**** Given data
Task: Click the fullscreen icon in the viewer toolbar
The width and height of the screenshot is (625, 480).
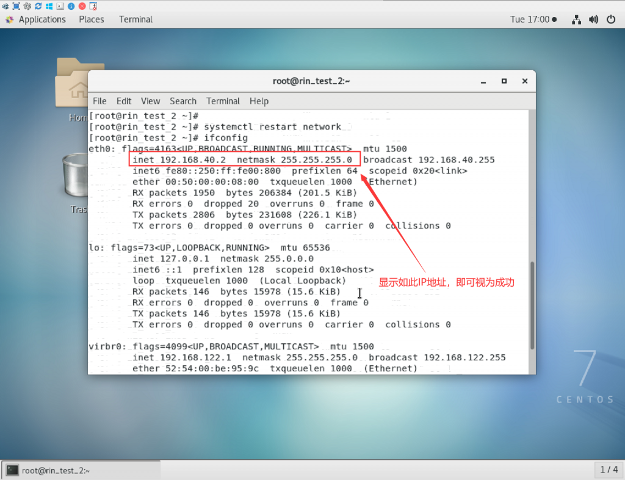Action: point(16,6)
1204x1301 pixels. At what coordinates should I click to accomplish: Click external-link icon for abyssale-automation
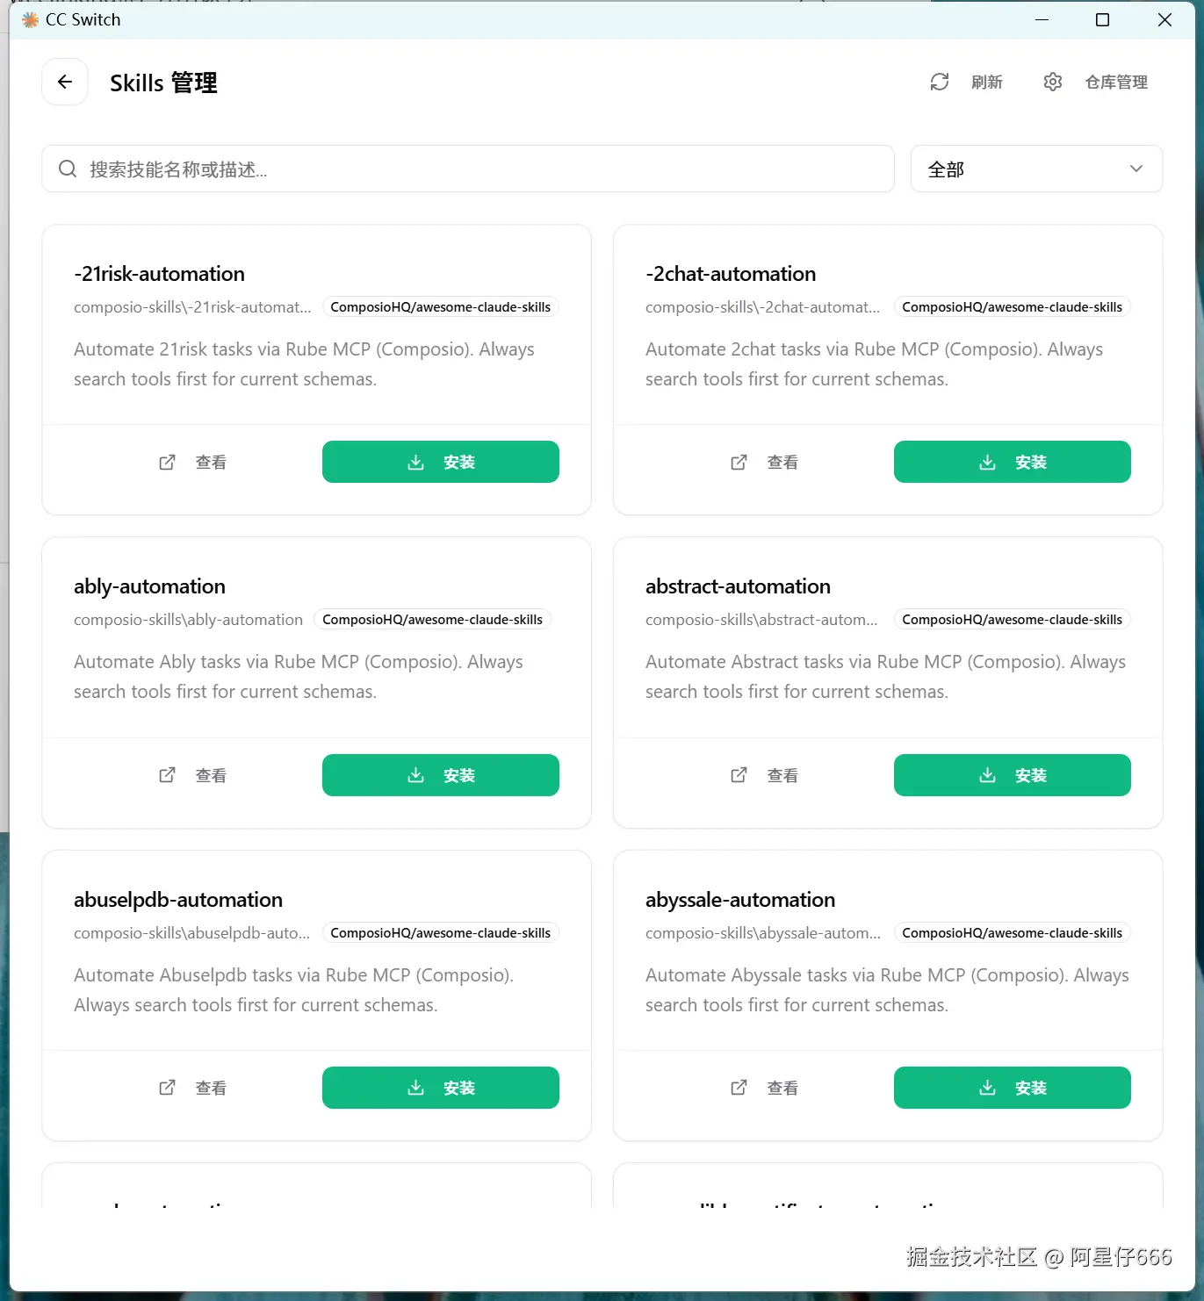(739, 1088)
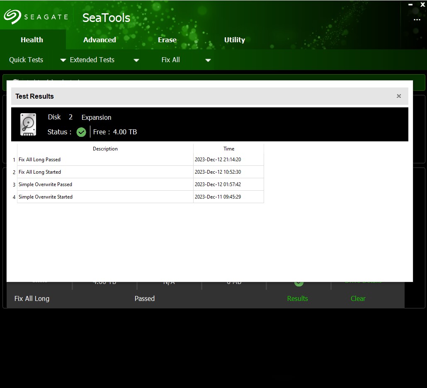
Task: Switch to the Advanced tab
Action: [x=99, y=40]
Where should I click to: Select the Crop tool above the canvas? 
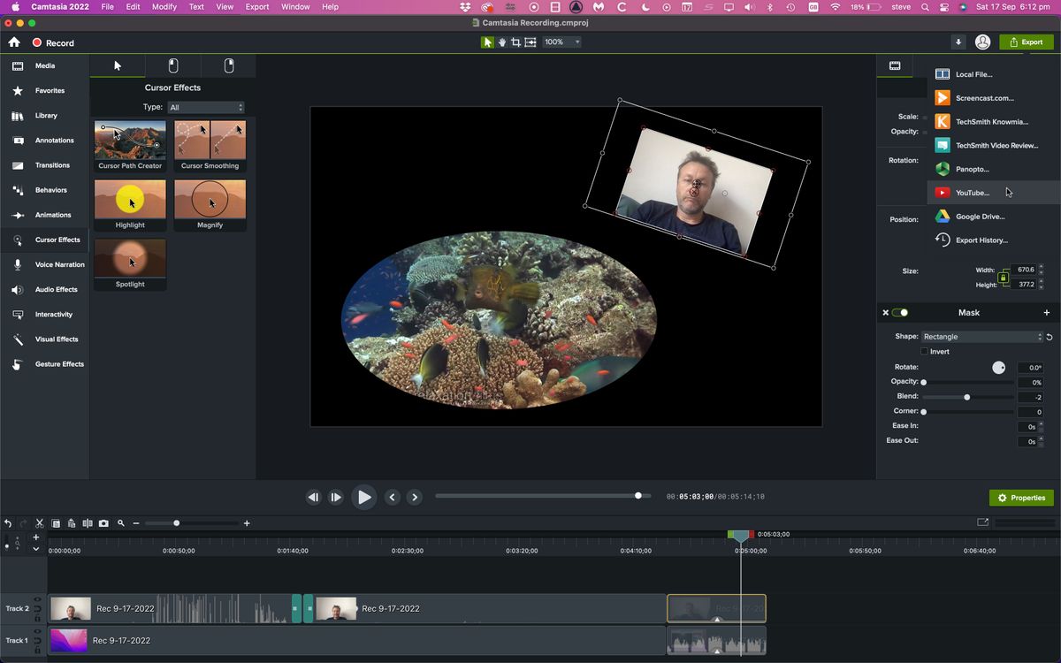click(515, 42)
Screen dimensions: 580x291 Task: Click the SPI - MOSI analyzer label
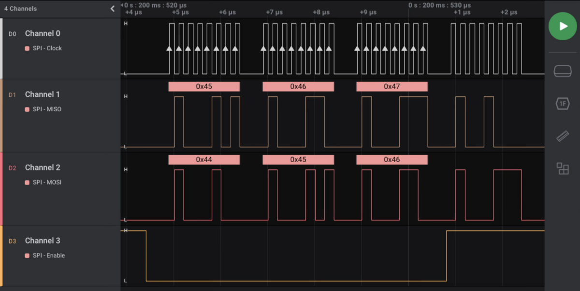47,183
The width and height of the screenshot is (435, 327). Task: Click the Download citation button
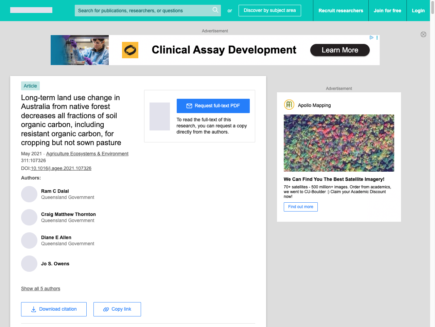pyautogui.click(x=54, y=309)
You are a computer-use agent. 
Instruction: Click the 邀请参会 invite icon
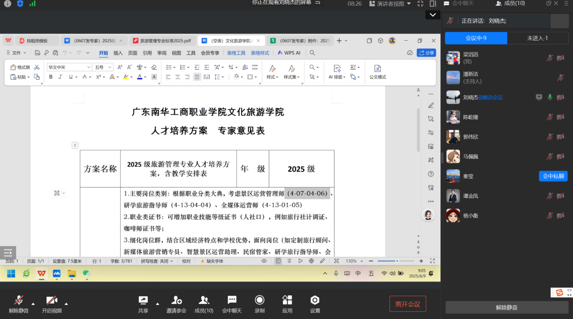point(176,300)
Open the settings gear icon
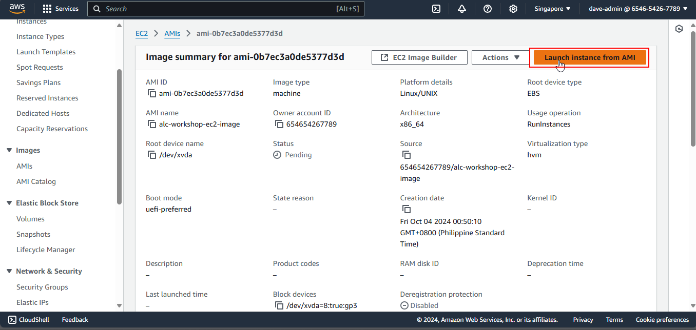 point(513,9)
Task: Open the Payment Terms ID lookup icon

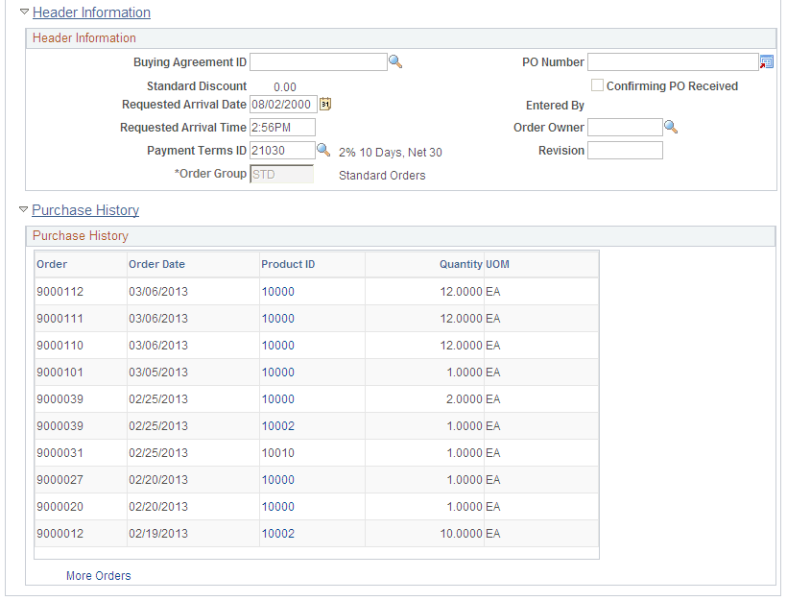Action: (323, 150)
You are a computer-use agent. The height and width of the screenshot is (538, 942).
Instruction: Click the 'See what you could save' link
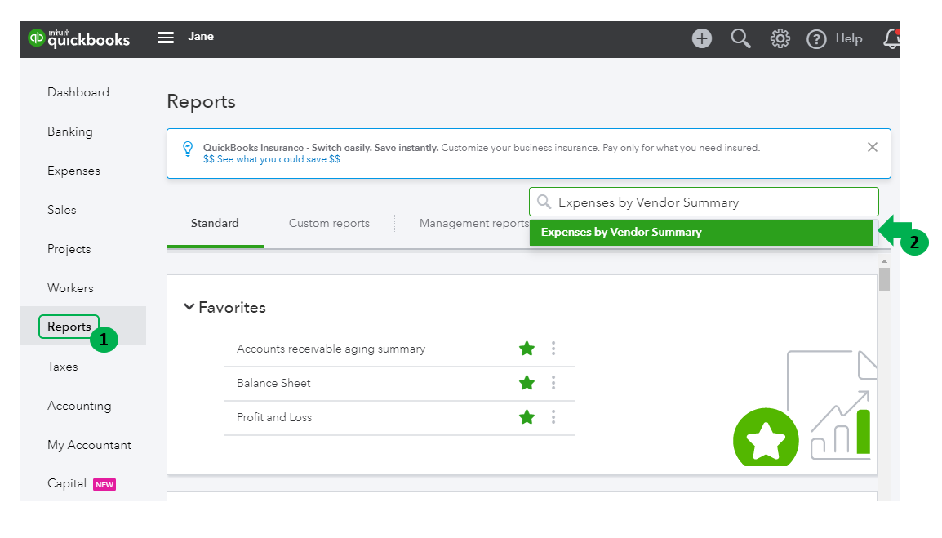tap(272, 159)
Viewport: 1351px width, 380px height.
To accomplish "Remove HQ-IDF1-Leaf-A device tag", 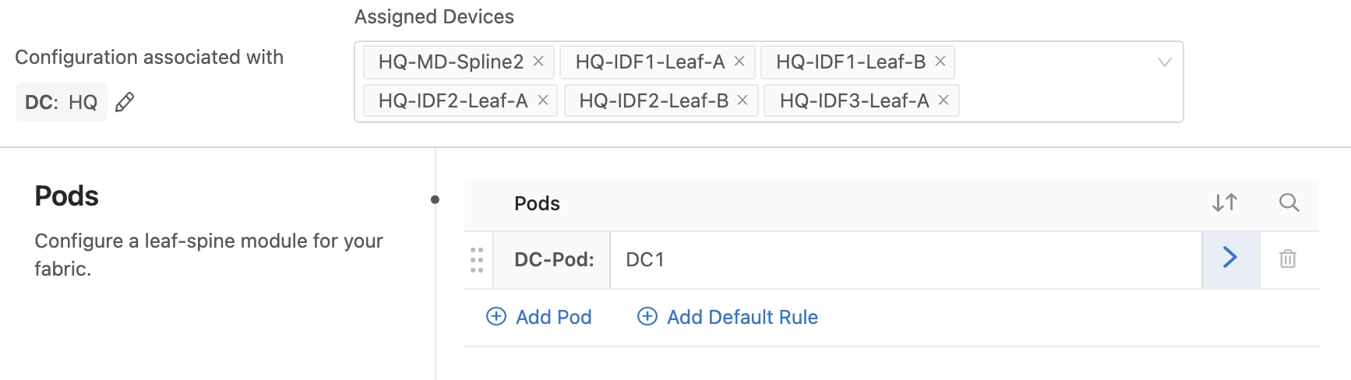I will (739, 61).
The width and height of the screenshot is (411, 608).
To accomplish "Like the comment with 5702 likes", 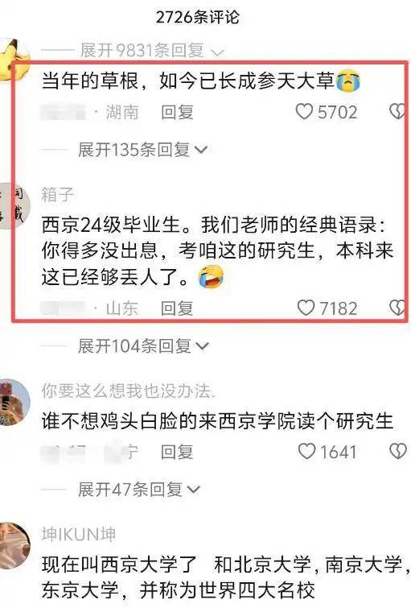I will (305, 112).
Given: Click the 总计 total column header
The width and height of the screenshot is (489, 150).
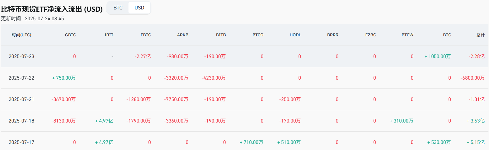Looking at the screenshot, I should [x=480, y=35].
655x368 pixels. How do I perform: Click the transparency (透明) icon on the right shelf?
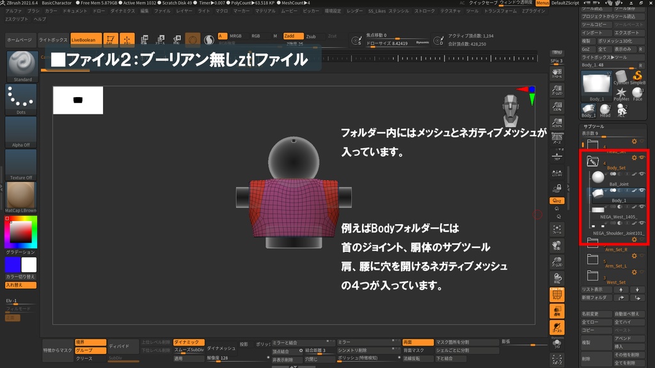(557, 311)
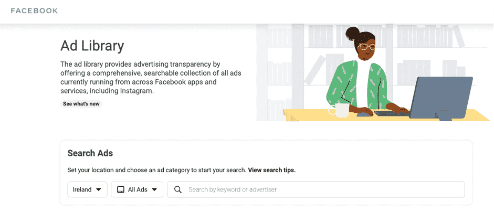Open the Ireland country dropdown

pos(87,189)
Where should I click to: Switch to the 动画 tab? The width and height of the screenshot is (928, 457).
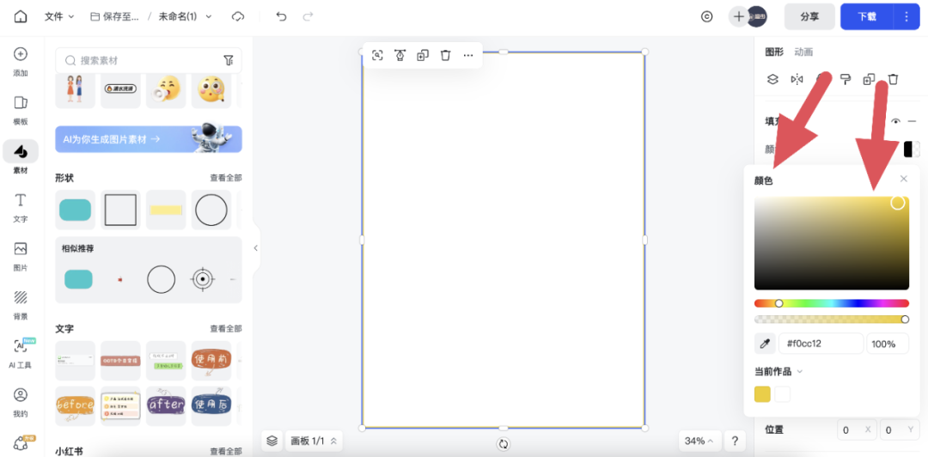coord(803,52)
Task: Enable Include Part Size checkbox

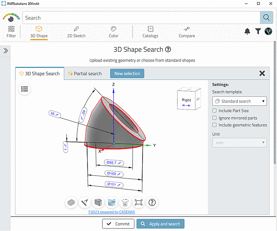Action: click(x=214, y=111)
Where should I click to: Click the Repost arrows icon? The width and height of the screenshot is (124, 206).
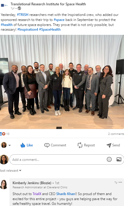[x=80, y=145]
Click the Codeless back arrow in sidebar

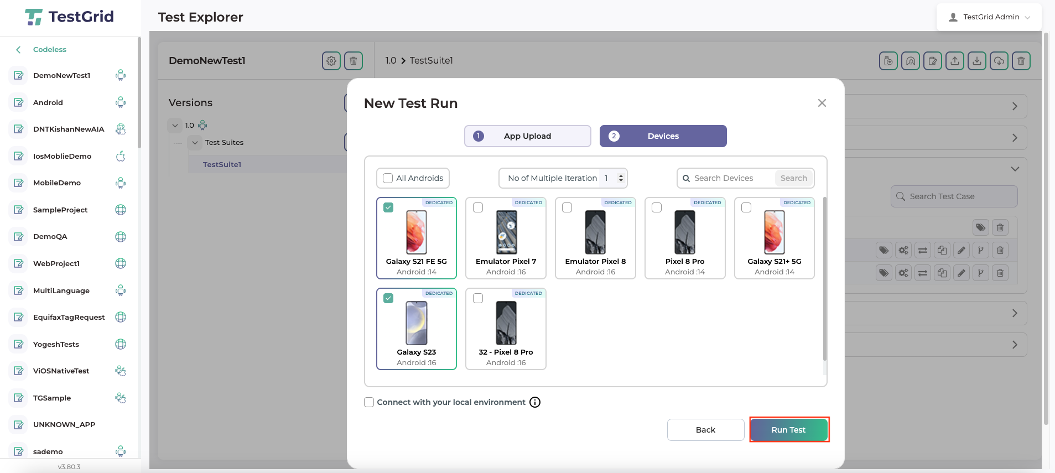19,50
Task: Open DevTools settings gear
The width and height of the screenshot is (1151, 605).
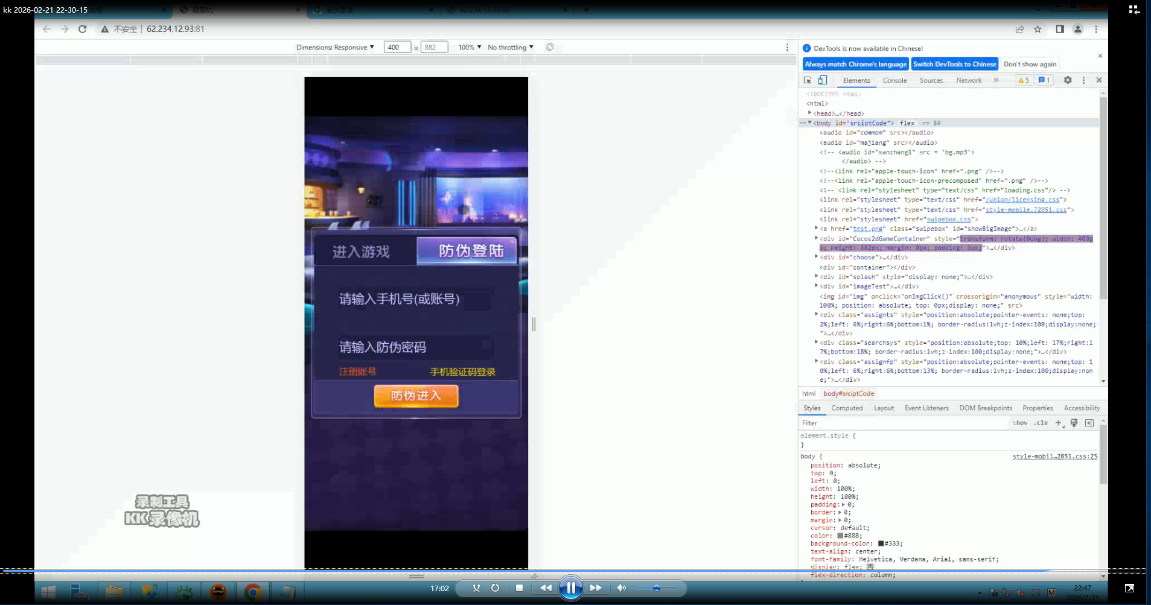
********
*Aim of the exercise*. Number of lines with the string "agent" in the data above: report this figure and nothing more.

*Answer for this exercise*. 2